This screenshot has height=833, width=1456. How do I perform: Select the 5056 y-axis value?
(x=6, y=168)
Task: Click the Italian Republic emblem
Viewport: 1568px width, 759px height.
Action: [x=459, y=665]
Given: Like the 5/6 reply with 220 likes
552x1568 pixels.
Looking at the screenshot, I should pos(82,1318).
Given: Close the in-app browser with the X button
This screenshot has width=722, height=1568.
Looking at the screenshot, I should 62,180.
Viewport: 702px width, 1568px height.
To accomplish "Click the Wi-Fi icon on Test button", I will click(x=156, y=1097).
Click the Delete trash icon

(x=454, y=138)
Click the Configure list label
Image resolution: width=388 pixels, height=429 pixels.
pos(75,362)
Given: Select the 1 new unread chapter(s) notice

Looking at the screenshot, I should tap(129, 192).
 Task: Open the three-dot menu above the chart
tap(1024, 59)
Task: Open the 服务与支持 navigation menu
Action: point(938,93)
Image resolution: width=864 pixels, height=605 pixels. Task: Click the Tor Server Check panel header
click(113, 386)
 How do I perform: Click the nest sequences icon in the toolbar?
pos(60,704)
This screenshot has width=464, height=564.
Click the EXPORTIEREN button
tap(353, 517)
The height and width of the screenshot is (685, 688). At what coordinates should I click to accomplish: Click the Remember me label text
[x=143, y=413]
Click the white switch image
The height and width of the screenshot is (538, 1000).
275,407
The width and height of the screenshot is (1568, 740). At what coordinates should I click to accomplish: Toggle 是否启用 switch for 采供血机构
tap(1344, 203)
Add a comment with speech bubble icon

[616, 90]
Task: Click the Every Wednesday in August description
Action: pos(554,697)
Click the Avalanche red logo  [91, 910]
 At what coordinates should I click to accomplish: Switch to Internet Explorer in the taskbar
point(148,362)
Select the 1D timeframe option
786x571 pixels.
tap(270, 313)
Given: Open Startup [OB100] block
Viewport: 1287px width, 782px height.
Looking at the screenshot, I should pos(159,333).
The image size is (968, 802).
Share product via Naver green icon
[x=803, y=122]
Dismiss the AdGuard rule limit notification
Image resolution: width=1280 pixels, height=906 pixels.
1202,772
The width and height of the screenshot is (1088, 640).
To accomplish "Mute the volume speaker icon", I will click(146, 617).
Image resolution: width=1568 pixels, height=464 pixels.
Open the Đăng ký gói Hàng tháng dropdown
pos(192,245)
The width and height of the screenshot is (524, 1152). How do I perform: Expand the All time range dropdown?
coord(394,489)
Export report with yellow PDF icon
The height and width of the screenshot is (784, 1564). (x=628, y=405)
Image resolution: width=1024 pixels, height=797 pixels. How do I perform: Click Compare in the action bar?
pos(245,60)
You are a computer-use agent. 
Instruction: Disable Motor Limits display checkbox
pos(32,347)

━━━━━━━━━━━━━━━━

▶ [TASK DIRECTIONS] Write out each entry once more, exactly as it was given.

▶ [EXPECTED ANSWER]
This screenshot has height=833, width=1456. How do I perform: Select the 5056 y-axis value?
(x=6, y=168)
Task: Click the Italian Republic emblem
Viewport: 1568px width, 759px height.
Action: [x=459, y=665]
Given: Like the 5/6 reply with 220 likes
552x1568 pixels.
Looking at the screenshot, I should pos(82,1318).
Given: Close the in-app browser with the X button
This screenshot has width=722, height=1568.
Looking at the screenshot, I should 62,180.
Viewport: 702px width, 1568px height.
To accomplish "Click the Wi-Fi icon on Test button", I will click(x=156, y=1097).
Click the Delete trash icon

(x=454, y=138)
Click the Configure list label
Image resolution: width=388 pixels, height=429 pixels.
pos(75,362)
Given: Select the 1 new unread chapter(s) notice

Looking at the screenshot, I should tap(129, 192).
 Task: Open the three-dot menu above the chart
tap(1024, 59)
Task: Open the 服务与支持 navigation menu
Action: point(938,93)
Image resolution: width=864 pixels, height=605 pixels. Task: Click the Tor Server Check panel header
click(113, 386)
 How do I perform: Click the nest sequences icon in the toolbar?
pos(60,704)
This screenshot has width=464, height=564.
Click the EXPORTIEREN button
tap(353, 517)
The height and width of the screenshot is (685, 688). At what coordinates should I click to accomplish: Click the Remember me label text
[x=143, y=413]
Click the white switch image
The height and width of the screenshot is (538, 1000).
275,407
The width and height of the screenshot is (1568, 740). At what coordinates should I click to accomplish: Toggle 是否启用 switch for 采供血机构
tap(1344, 203)
Add a comment with speech bubble icon

[616, 90]
Task: Click the Every Wednesday in August description
Action: pos(554,697)
Click the Avalanche red logo  [91, 910]
 At what coordinates should I click to accomplish: Switch to Internet Explorer in the taskbar
point(148,362)
Select the 1D timeframe option
786x571 pixels.
tap(270, 313)
Given: Open Startup [OB100] block
Viewport: 1287px width, 782px height.
Looking at the screenshot, I should pos(159,333).
The image size is (968, 802).
Share product via Naver green icon
[x=803, y=122]
Dismiss the AdGuard rule limit notification
Image resolution: width=1280 pixels, height=906 pixels.
1202,772
The width and height of the screenshot is (1088, 640).
To accomplish "Mute the volume speaker icon", I will click(146, 617).
Image resolution: width=1568 pixels, height=464 pixels.
Open the Đăng ký gói Hàng tháng dropdown
pos(192,245)
The width and height of the screenshot is (524, 1152). How do I perform: Expand the All time range dropdown?
coord(394,489)
Export report with yellow PDF icon
The height and width of the screenshot is (784, 1564). (x=628, y=405)
Image resolution: width=1024 pixels, height=797 pixels. How do I perform: Click Compare in the action bar?
pos(245,60)
You are a computer-use agent. 
Instruction: Disable Motor Limits display checkbox
pos(32,347)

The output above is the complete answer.